Double Dutch: Critics blast DoubleClick privacy pledge

Posted on by Chief Marketer Staff

Although Internet advertising services firm DoubleClick Inc. said last month that it would scrap a plan to merge potentially sensitive consumer data with anonymous user activity across the Web, it’s failed to impress critics.

Five public interest groups are pressing the Federal Trade Commission to immediately block the embattled New York company from linking its online and offline data without consumers’ permission.

Besides a federal court order against DoubleClick, the five groups are asking the FTC to obtain court orders imposing similar prohibitions against other yet-to-be named online operations. The groups are the Center for Democracy and Technology; Privacy Rights Clearinghouse; Consumer Action; the Gay & Lesbian Alliance Against Defamation; and the American Civil Liberties Union.

The lawyer in the class-action suit against DoubleClick also blasted a recent announcement by company CEO Kevin O’Connor.

The statement “appears to be strategically ambiguous and leaves open the door for the current imminent combination of an Internet user’s name and address with their clickstream information,” said Ira P. Rothken in an interview. Rothken is the attorney for Harriet M. Judnick, who is suing DoubleClick in California’s Superior Court for alleged invasion of privacy and unlawful business practices.

“They are only promising not to generate a simple database report to merge the sets of private data – name/address, cookie, clickstream – together on one printout or one screen, even though the information resides on their servers,” he continued.
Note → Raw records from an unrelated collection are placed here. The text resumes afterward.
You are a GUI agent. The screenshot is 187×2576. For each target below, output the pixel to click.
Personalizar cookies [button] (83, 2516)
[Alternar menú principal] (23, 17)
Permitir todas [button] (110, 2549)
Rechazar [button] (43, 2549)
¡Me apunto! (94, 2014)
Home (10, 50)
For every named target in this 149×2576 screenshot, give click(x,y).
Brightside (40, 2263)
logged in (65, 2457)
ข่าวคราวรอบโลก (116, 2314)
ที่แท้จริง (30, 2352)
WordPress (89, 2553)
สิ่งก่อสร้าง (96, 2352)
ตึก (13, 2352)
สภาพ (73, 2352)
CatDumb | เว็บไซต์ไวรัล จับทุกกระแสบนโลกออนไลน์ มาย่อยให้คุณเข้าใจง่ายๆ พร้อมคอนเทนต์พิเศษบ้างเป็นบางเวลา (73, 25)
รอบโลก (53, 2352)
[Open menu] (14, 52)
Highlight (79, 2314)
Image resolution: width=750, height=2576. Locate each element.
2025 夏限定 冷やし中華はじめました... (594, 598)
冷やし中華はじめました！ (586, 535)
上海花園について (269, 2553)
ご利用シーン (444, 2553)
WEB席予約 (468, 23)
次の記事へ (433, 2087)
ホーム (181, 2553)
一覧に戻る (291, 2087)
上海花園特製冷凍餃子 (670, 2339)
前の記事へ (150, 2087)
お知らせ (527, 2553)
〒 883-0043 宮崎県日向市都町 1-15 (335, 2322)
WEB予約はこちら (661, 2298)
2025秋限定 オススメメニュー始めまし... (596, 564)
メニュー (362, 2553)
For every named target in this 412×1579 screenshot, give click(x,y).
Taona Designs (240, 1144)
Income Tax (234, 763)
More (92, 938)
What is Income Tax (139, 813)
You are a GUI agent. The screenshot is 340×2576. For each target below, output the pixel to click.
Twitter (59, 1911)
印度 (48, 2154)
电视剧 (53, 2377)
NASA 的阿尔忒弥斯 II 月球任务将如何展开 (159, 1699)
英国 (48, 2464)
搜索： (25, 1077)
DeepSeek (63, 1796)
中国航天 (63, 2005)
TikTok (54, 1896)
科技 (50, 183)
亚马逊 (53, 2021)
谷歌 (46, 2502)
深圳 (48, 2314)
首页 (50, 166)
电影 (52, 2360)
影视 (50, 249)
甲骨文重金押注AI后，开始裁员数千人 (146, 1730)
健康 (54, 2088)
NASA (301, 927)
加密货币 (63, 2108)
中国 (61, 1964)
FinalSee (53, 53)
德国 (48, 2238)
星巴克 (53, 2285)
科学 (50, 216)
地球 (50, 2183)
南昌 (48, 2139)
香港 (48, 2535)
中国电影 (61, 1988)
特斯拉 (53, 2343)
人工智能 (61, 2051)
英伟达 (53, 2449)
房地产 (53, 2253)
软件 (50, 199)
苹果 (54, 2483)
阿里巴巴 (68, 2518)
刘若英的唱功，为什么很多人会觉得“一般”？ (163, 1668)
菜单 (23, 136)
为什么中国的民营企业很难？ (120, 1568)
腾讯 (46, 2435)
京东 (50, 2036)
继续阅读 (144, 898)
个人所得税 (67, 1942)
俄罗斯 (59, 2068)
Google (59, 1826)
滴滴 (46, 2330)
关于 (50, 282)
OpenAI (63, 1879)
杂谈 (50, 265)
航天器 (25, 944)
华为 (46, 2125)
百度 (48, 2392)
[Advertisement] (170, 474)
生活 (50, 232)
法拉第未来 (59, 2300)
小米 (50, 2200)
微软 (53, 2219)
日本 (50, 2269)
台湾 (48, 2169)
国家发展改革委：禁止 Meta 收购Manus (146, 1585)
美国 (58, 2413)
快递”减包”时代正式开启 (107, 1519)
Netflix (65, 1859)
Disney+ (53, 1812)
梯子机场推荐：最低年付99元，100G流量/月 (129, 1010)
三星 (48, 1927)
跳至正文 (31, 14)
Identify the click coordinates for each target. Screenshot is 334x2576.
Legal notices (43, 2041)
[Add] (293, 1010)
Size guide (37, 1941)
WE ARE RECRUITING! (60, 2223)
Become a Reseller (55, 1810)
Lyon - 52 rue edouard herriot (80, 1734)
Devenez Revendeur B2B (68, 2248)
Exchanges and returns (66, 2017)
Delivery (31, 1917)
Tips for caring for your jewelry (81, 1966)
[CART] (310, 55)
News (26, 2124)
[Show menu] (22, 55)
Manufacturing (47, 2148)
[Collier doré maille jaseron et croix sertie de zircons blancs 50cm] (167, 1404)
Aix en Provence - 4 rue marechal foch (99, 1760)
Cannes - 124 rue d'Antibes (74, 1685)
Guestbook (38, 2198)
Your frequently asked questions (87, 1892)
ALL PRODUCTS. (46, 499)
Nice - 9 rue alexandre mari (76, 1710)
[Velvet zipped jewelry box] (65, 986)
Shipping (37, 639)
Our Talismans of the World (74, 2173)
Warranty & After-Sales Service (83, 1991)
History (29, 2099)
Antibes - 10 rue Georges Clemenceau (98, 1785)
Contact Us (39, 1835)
Despite these attacks, the firm is trying to ride out the storm.

It has named New York City Consumer Affairs Commissioner Jules Polonetsky to the newly created position of chief privacy officer. It’s also tapped former New York State Attorney General Robert Abrams as chair of its privacy advisory board.

DoubleClick said the chief privacy officer will serve as an ombudsman for Internet users, working with clients to institute and police their privacy policies and to educate the public about the company’s commitment to online privacy. Polonetsky will report to DoubleClick’s board of directors.

Abrams will head an independent board of outside experts on Internet privacy, security and online ethics, the company said. Both Abrams and the board will make recommendations to DoubleClick regarding policies aimed at protecting consumers’ online privacy.

In the announcement, O’Connor pledged that DoubleClick “will not link personally identifiable information to anonymous user activity across Web sites,” and that a plan to do so was “a mistake.”